++++ Data records

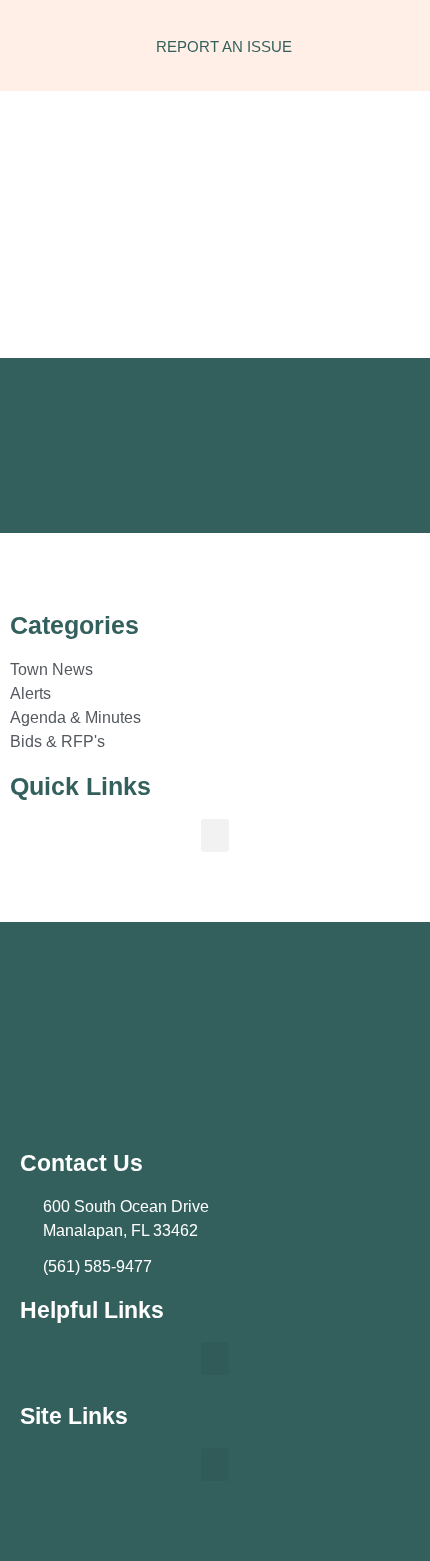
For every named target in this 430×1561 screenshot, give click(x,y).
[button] (215, 314)
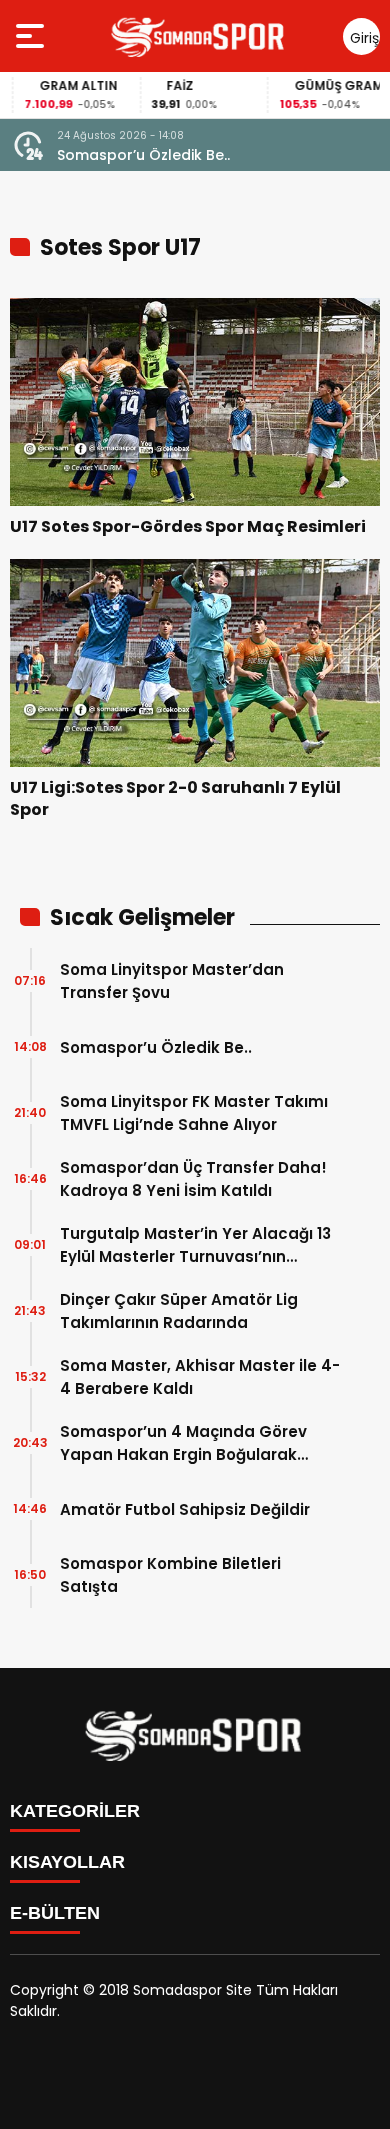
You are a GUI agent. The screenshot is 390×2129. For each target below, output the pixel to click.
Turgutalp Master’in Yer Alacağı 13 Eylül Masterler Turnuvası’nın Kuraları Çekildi (195, 1245)
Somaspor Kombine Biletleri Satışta (170, 1575)
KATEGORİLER (75, 1811)
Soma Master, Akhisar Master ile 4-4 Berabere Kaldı (200, 1377)
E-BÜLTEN (55, 1913)
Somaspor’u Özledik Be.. (143, 155)
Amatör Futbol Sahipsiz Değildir (185, 1509)
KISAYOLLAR (67, 1862)
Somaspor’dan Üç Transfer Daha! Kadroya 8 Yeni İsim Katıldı (193, 1179)
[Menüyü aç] (32, 36)
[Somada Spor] (199, 36)
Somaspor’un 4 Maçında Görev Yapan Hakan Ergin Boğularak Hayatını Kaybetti (183, 1443)
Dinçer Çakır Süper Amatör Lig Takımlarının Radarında (179, 1311)
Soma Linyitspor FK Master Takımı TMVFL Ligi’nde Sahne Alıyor (194, 1113)
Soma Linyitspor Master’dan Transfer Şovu (172, 981)
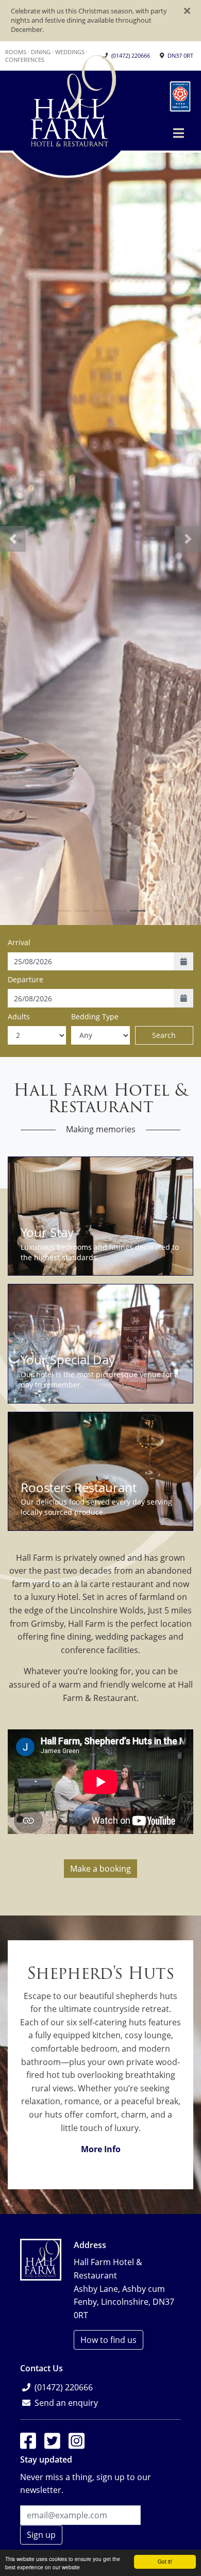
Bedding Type (95, 1016)
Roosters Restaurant (79, 1487)
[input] (91, 961)
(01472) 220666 (130, 55)
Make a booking (100, 1868)
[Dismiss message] (187, 12)
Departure (25, 979)
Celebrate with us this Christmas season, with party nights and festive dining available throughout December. (89, 20)
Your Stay (47, 1232)
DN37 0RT (180, 55)
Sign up (41, 2534)
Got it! (165, 2561)
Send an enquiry (66, 2402)
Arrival (19, 942)
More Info (101, 2149)
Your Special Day (68, 1359)
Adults (19, 1016)
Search (164, 1035)
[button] (178, 132)
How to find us (108, 2340)
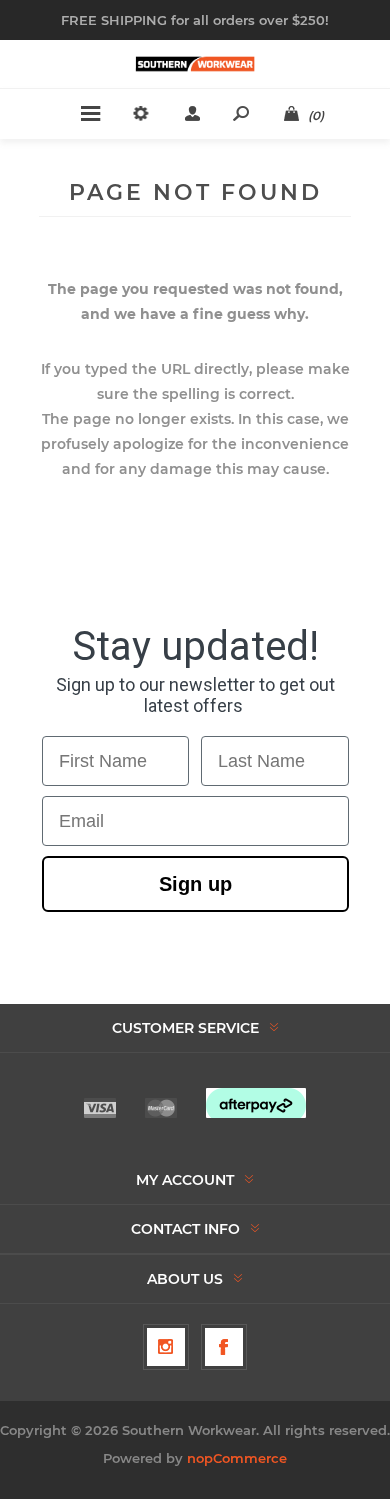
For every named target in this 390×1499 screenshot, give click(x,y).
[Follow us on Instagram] (166, 1347)
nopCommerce (237, 1458)
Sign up (195, 884)
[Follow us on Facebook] (224, 1347)
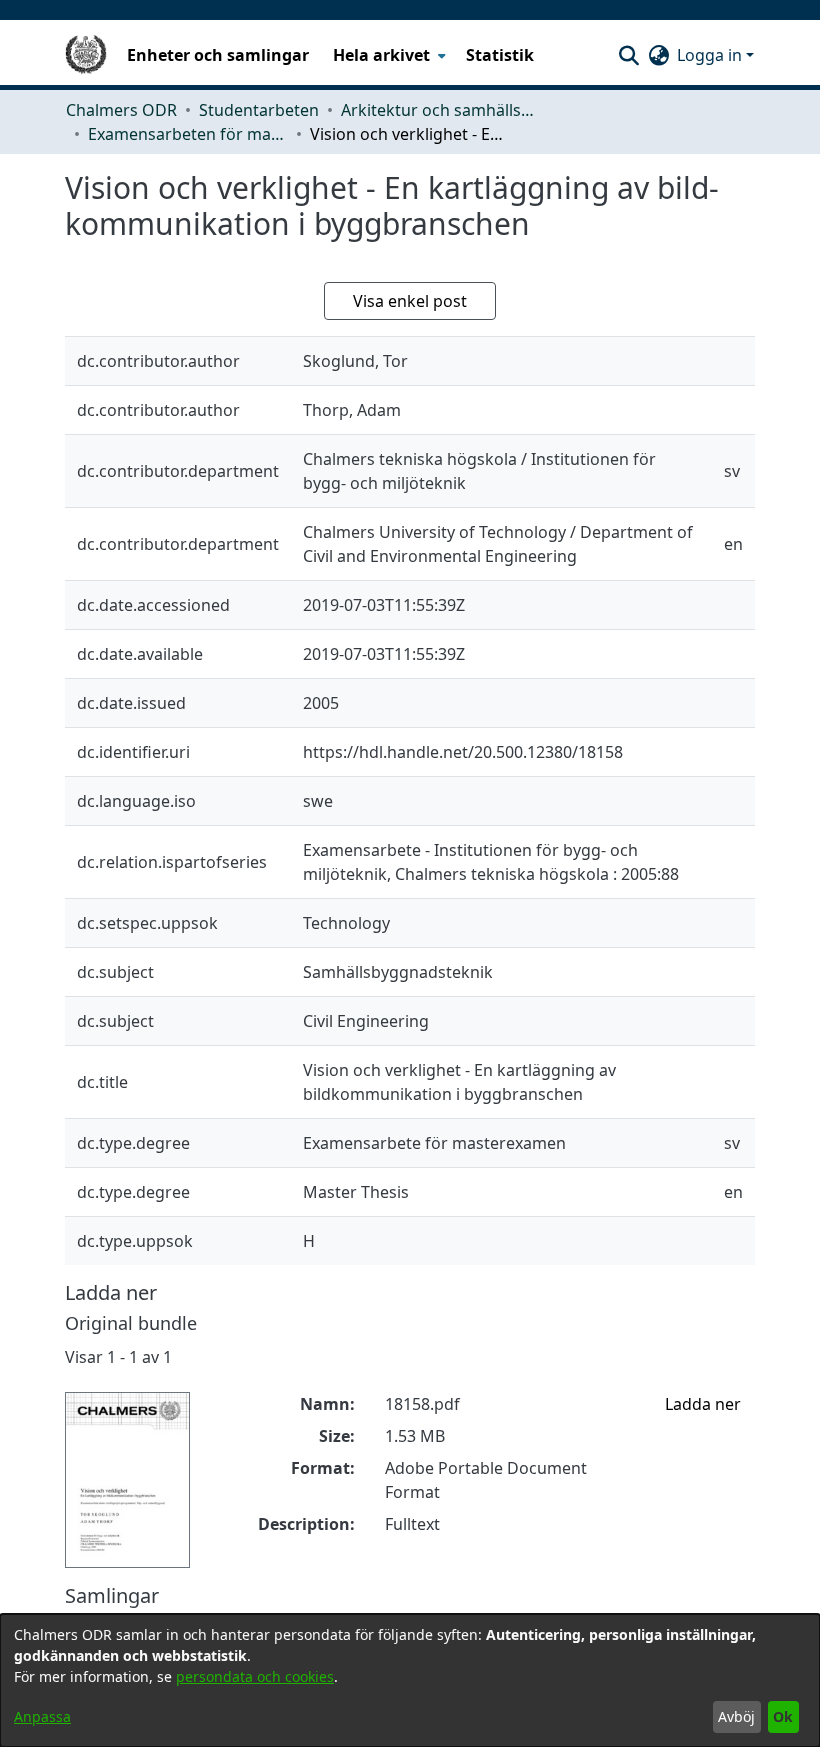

++++++++

* _Work required_
In the answer, include exactly the lines from the top of the entries through the line containing "Somaspor Kombine Biletleri", and nothing else, not even the pictures.

* _Result_
For every named target in this 430×1561 screenshot, give click(x,y).
[button] (215, 314)
You are a GUI agent. The screenshot is 390×2129. For each target below, output the pixel to click.
Turgutalp Master’in Yer Alacağı 13 Eylül Masterler Turnuvası’nın Kuraları Çekildi (195, 1245)
Somaspor Kombine Biletleri Satışta (170, 1575)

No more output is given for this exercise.